TV is good for you. No, really.

TV is good for you. No, really.

: Steven Johnson’s new book is about a subject dear to my heart: Everything Bad Is Good For You starts arguing in its subtitle: “How today’s popular culture is actually making us smarter.” An excerpt appears in this weekend’s New York Times Magazine. I got to read a version of the book a few months ago and it’s damned good.

In the book, Johnson says that TV — and other popular culture — is more complex than it used to be and challenges us to think; it makes us smarter. I’m not sure which way the cause-and-effect really works. I believe that popular culture is just now catching up to us and that is because all our tools of choice — remote control, cable box, TiVo — are forcing popular culture to chase us, to get as smart as we are. In any case, TV is getting smarter and both TV and we are smarter than conventional wisdom ever held.

Ever since I was a TV critic starting in the mid-’80s, I’ve argued that given a chance to watch good shows, we do; that the ratings prove Americans do have good taste; and that TV is only getting better. Steven turns it around and adds one more notch: TV makes us better.

For decades, we’ve worked under the assumption that mass culture follows a path declining steadily toward lowest-common-denominator standards, presumably because the ”masses” want dumb, simple pleasures and big media companies try to give the masses what they want. But as that ”24” episode suggests, the exact opposite is happening: the culture is getting more cognitively demanding, not less…..

… [Y]ou have to avoid the tendency to sentimentalize the past. When people talk about the golden age of television in the early 70’s — invoking shows like ”The Mary Tyler Moore Show” and ”All in the Family” — they forget to mention how awful most television programming was during much of that decade.

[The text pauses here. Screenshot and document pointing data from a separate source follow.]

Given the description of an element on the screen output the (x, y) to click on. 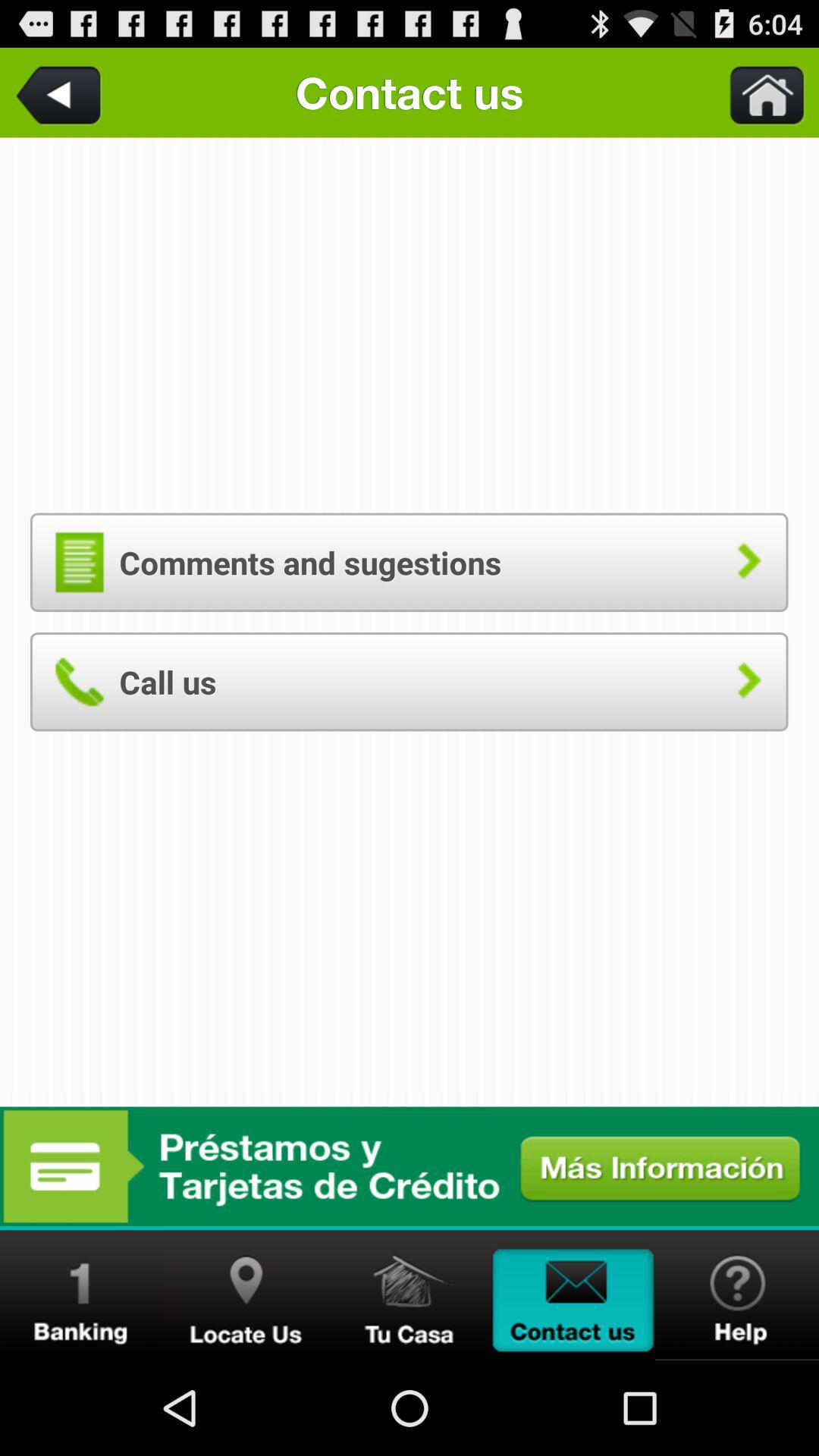
find a location (245, 1295)
Given the description of an element on the screen output the (x, y) to click on. 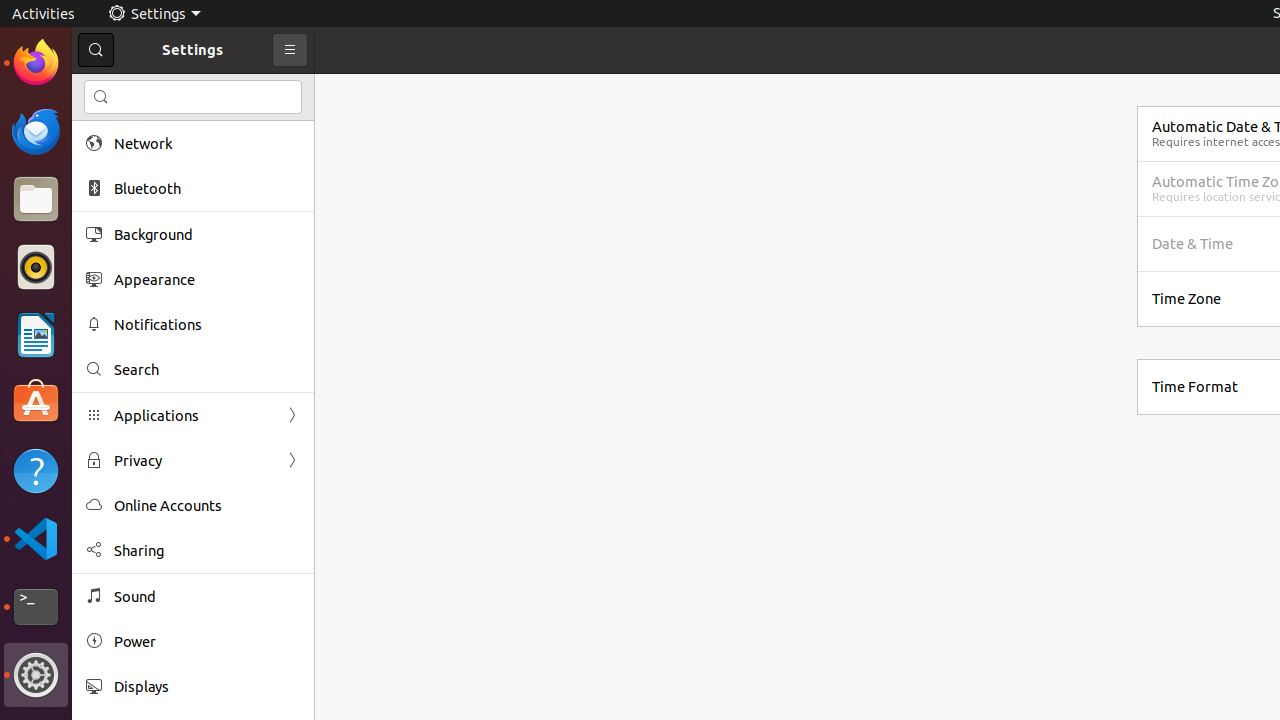
Primary Menu Element type: toggle-button (290, 50)
Trash Element type: label (133, 191)
Sharing Element type: label (207, 550)
Sound Element type: label (207, 596)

Ditto all the slathering over the other alleged Golden Age of the Vaudevillian ’50s. TV keeps getting better.

In pointing out some of the ways that popular culture has improved our minds, I am not arguing that parents should stop paying attention to the way their children amuse themselves. What I am arguing for is a change in the criteria we use to determine what really is cognitive junk food and what is genuinely nourishing. Instead of a show’s violent or tawdry content, instead of wardrobe malfunctions or the F-word, the true test should be whether a given show engages or sedates the mind.

It’s all about respect, really: The respect producers have for the audience in producing good shows; the respect commentators have for the public in recognizing that, contrary to popular wisdom, popular taste is good; the respect the audience has for itself.